>>>>>

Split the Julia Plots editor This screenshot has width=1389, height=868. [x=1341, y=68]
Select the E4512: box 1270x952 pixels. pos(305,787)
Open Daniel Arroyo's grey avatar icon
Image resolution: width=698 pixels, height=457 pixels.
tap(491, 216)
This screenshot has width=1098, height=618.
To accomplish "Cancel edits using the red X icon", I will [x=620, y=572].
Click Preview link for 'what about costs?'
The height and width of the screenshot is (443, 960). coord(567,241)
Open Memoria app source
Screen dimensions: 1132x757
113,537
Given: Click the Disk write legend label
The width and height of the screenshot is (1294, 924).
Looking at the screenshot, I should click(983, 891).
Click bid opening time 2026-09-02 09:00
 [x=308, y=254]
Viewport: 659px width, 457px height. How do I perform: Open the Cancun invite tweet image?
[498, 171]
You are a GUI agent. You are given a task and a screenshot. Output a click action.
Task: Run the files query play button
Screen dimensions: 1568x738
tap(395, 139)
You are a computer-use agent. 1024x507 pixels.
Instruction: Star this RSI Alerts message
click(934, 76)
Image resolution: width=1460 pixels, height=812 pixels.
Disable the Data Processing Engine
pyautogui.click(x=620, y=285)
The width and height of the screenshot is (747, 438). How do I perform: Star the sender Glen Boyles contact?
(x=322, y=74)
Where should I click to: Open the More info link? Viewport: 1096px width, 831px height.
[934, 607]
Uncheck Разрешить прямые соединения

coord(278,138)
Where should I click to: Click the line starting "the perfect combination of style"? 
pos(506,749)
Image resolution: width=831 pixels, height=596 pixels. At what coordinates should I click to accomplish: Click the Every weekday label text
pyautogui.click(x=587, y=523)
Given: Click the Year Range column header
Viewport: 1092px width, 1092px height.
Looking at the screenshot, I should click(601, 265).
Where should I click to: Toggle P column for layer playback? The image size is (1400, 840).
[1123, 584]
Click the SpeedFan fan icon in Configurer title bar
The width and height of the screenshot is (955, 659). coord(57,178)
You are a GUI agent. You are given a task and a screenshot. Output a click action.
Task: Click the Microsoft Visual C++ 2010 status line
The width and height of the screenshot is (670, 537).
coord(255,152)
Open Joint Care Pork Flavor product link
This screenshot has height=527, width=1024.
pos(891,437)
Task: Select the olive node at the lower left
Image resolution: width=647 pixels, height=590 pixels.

<<<<<

(WHAT NEEDS TO BE DONE)
Format every line of the records above as a JSON array of strings, one string per line, leaving out any blank lines.

(TASK RESPONSE)
[
  "Split the Julia Plots editor This screenshot has width=1389, height=868. [x=1341, y=68]",
  "Select the E4512: box 1270x952 pixels. pos(305,787)",
  "Open Daniel Arroyo's grey avatar icon",
  "Image resolution: width=698 pixels, height=457 pixels.",
  "tap(491, 216)",
  "This screenshot has width=1098, height=618.",
  "To accomplish \"Cancel edits using the red X icon\", I will [x=620, y=572].",
  "Click Preview link for 'what about costs?'",
  "The height and width of the screenshot is (443, 960). coord(567,241)",
  "Open Memoria app source",
  "Screen dimensions: 1132x757",
  "113,537",
  "Given: Click the Disk write legend label",
  "The width and height of the screenshot is (1294, 924).",
  "Looking at the screenshot, I should click(983, 891).",
  "Click bid opening time 2026-09-02 09:00",
  " [x=308, y=254]",
  "Viewport: 659px width, 457px height. How do I perform: Open the Cancun invite tweet image?",
  "[498, 171]",
  "You are a GUI agent. You are given a task and a screenshot. Output a click action.",
  "Task: Run the files query play button",
  "Screen dimensions: 1568x738",
  "tap(395, 139)",
  "You are a computer-use agent. 1024x507 pixels.",
  "Instruction: Star this RSI Alerts message",
  "click(934, 76)",
  "Image resolution: width=1460 pixels, height=812 pixels.",
  "Disable the Data Processing Engine",
  "pyautogui.click(x=620, y=285)",
  "The width and height of the screenshot is (747, 438). How do I perform: Star the sender Glen Boyles contact?",
  "(x=322, y=74)",
  "Where should I click to: Open the More info link? Viewport: 1096px width, 831px height.",
  "[934, 607]",
  "Uncheck Разрешить прямые соединения",
  "coord(278,138)",
  "Where should I click to: Click the line starting \"the perfect combination of style\"? ",
  "pos(506,749)",
  "Image resolution: width=831 pixels, height=596 pixels. At what coordinates should I click to accomplish: Click the Every weekday label text",
  "pyautogui.click(x=587, y=523)",
  "Given: Click the Year Range column header",
  "Viewport: 1092px width, 1092px height.",
  "Looking at the screenshot, I should click(601, 265).",
  "Where should I click to: Toggle P column for layer playback? The image size is (1400, 840).",
  "[1123, 584]",
  "Click the SpeedFan fan icon in Configurer title bar",
  "The width and height of the screenshot is (955, 659). coord(57,178)",
  "You are a GUI agent. You are given a task and a screenshot. Output a click action.",
  "Task: Click the Microsoft Visual C++ 2010 status line",
  "The width and height of the screenshot is (670, 537).",
  "coord(255,152)",
  "Open Joint Care Pork Flavor product link",
  "This screenshot has height=527, width=1024.",
  "pos(891,437)",
  "Task: Select the olive node at the lower left",
  "Image resolution: width=647 pixels, height=590 pixels."
]